The solution is obvious: send the Red Baron after Snoopy. Talk about dogfights!
@hannajs – maybe the Red Baron could use the drone to return a e-payload back to the mother ship. That’s an “e” as in electronic, explosive, “enfectious”, or expensive… 😉
Here’s the solution:
Nice, although I’ve always had a penchant for the 50.cal …portability could be an issue though.
I never recalled Snoopy being that devious. Sarcastic yes, but not devious. Devious was Lucy!
Of course, nobody will notice a quadcopter hovering just above their head…
And most of the ‘free’ wifi hotspots I try either won’t connect to the Internet, or force me to go through tedious set-up procedures.
Or censor me when I try to get onto perfectly legal websites that sell outdoor equipment, including knives.
I rarely bother with hotspots now, too much hassle using them.
In a large city (it’s being tested in London), with cars rushing by, lots of people walking and talking, and all other kinds of noise? The drone doesn’t have to be 10 ft. overhead, it could be 100 ft. up where they would never hear it.
I have learned to stay away from Starbucks that have drones flying in or around them. I also keep a spare roll of Reynolds Aluminum Wrap in my backpack for just these occasions. I can fashion head gear for myself (first) and then for every one else in the coffee shop within less than 5 minutes. Them thar government men ain’t gonna get me!!!
I use free wifi’s at the library, Starbucks, etc but I never log into anything. I do all that when I am at home. Whatever it is, it can wait till then. It just seems very foolish to be sending passwords over an open network.
I know there are folks on MDN who know their tech well enough to be able to explain this to me: how does someone knowing my FB password or email password give them access to the contents of my phone?
Because many people use the same password for everything. So once you get one password you get them all. If you have strong, individual passwords for each site you log into you are much safer than someone using one password. It is a pain to remember all those passwords so you either have a crib sheet or you use Keychain or a third party app that remembers passwords.
I have one password for all forums and news comment sites, but each banking, health, insurance, credit card, investing, eBay, Amazon, Facebook, all more critical ones each have individual, difficult, passwords.
The security question to sites is often “What is your mother’s maiden name?” Which is a really insecure question.

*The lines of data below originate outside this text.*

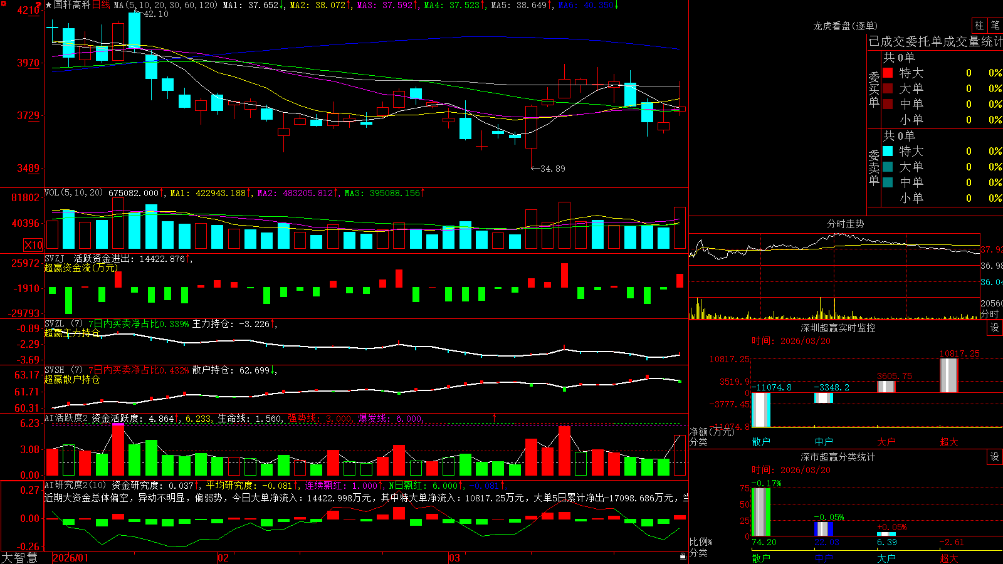Switch order view to 柱 mode
Image resolution: width=1003 pixels, height=564 pixels.
(x=979, y=25)
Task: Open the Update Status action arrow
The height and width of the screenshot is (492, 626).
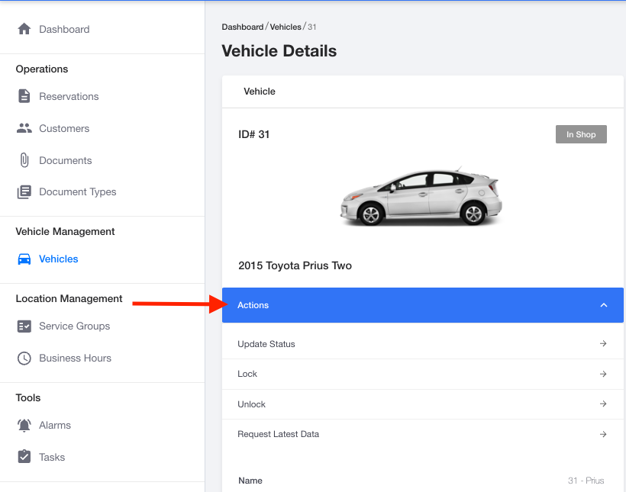Action: (603, 343)
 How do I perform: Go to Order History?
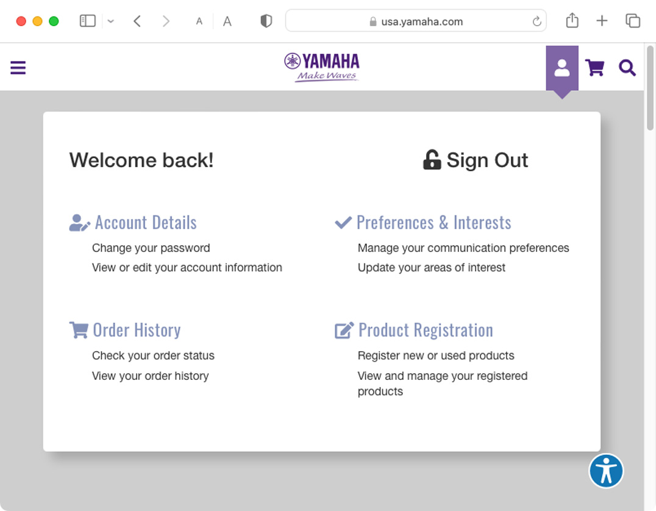[x=136, y=330]
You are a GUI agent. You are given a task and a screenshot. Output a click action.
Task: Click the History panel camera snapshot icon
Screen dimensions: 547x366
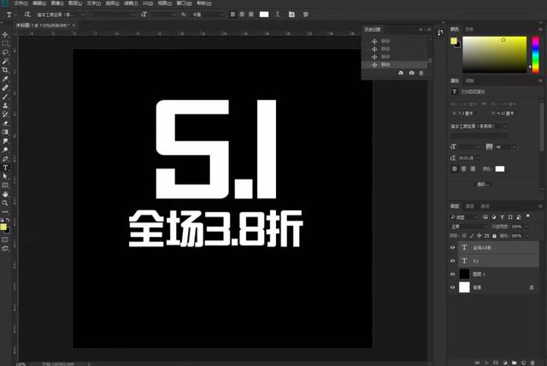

Esp. if you are from a small town you know the maiden name of just about everyone’s mother you graduated with. Give your father’s mother’s maiden name instead. That’s tougher to find.
@John: Dialtone’s question was: “how does someone knowing my FB password or email password give them access to the contents of my phone?” but you answered a different question. The answer is that knowing any password, even the iCloud password, does not give anyone access to the contents of your phone via a wireless network. TV shows which show spies “force cloning” your phone wirelessly are fictional nonsense. The fact is, your iPhone contents are by and large quite safe, even if hacked using the technique written about in this article. Someone having actual physical access to your device is a different matter.

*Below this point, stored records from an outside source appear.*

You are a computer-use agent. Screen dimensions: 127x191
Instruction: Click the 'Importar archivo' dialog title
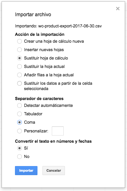[33, 15]

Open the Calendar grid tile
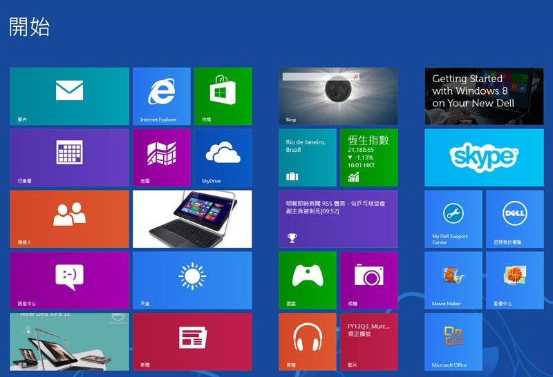(x=69, y=157)

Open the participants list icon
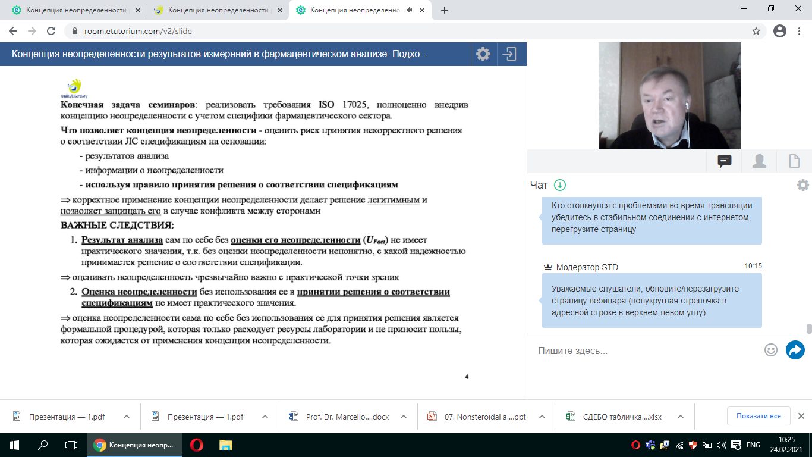coord(759,161)
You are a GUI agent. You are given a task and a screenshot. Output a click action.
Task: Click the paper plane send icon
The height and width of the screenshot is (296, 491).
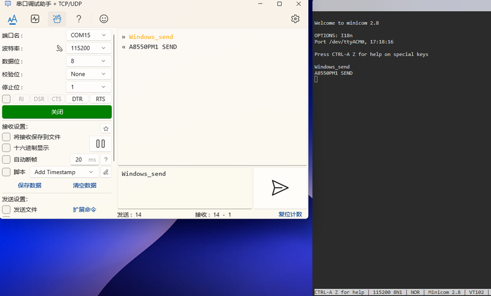pos(280,188)
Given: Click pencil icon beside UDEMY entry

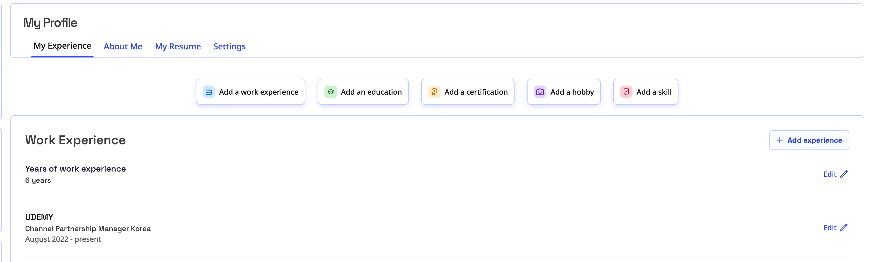Looking at the screenshot, I should click(844, 227).
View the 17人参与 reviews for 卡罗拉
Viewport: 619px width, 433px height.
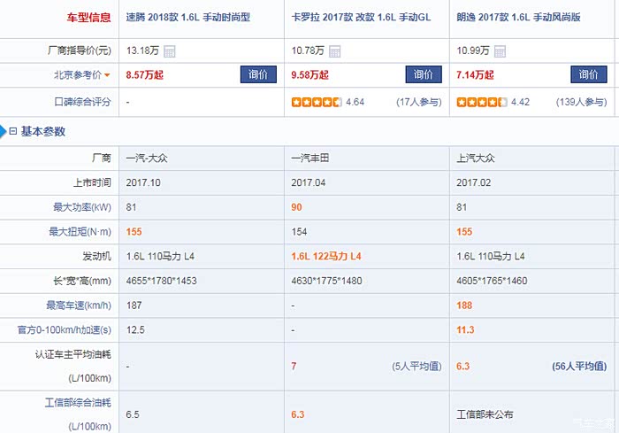pos(418,103)

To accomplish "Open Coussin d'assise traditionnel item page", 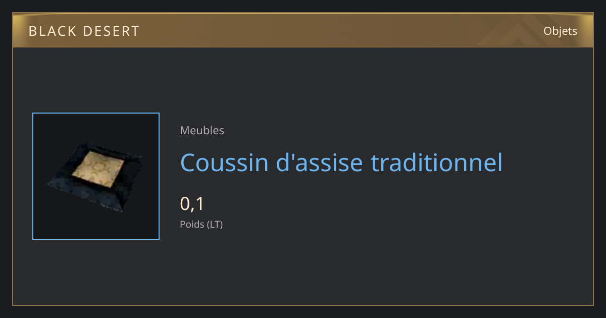I will [x=341, y=163].
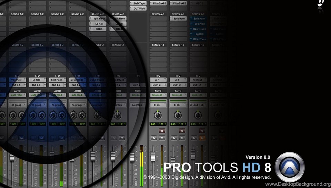
Task: Click Split Harm send on A 2 track
Action: point(178,19)
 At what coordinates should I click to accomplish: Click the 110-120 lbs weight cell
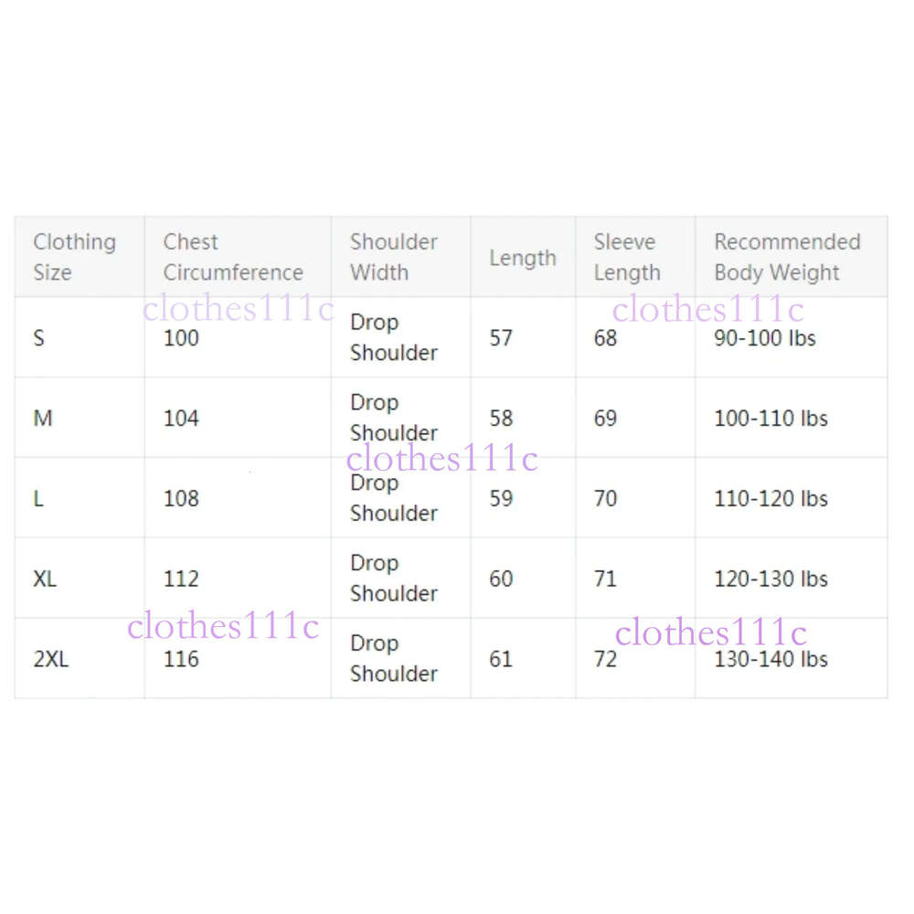[x=771, y=498]
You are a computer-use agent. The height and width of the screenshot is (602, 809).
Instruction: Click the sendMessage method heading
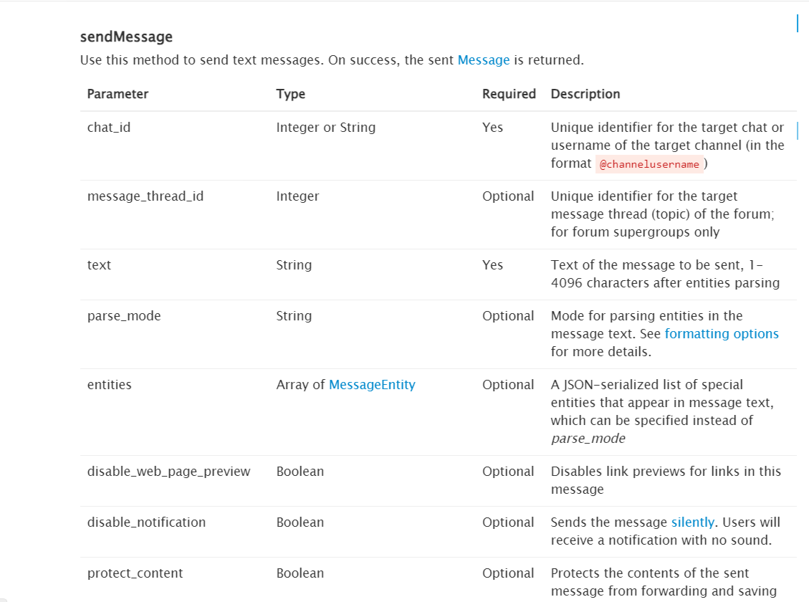click(126, 37)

Good information all round.
Simple. Just shoot down drones hovering above the house :). Seriously turning on ask to join networks is a start an I think reset all settings on iOS Forgets all previously joined networks if I am not mistaken
Just one thought why would such an ability need to be tied to a drone. I can see why that would enhance and expand the ability to use this technique but surely it could be used almost anywhere in range of people with mobile phones? Seems to me the drone aspect is just to make it all sound rather sexier. Just that it seems to me there is far more danger from non drone use of this technique than the likelihood of being followed around by radio controlled drones through busy streets which would present serious control problems unless they remained pretty static.
Good point. In a large city, you could just sit the device up in your NYC apartment above Wall Street. Although the drone thing would allow for variety of people clusters, like hovering over a State Fair.
I never do banking or any mission critical stuff over a public WiFi.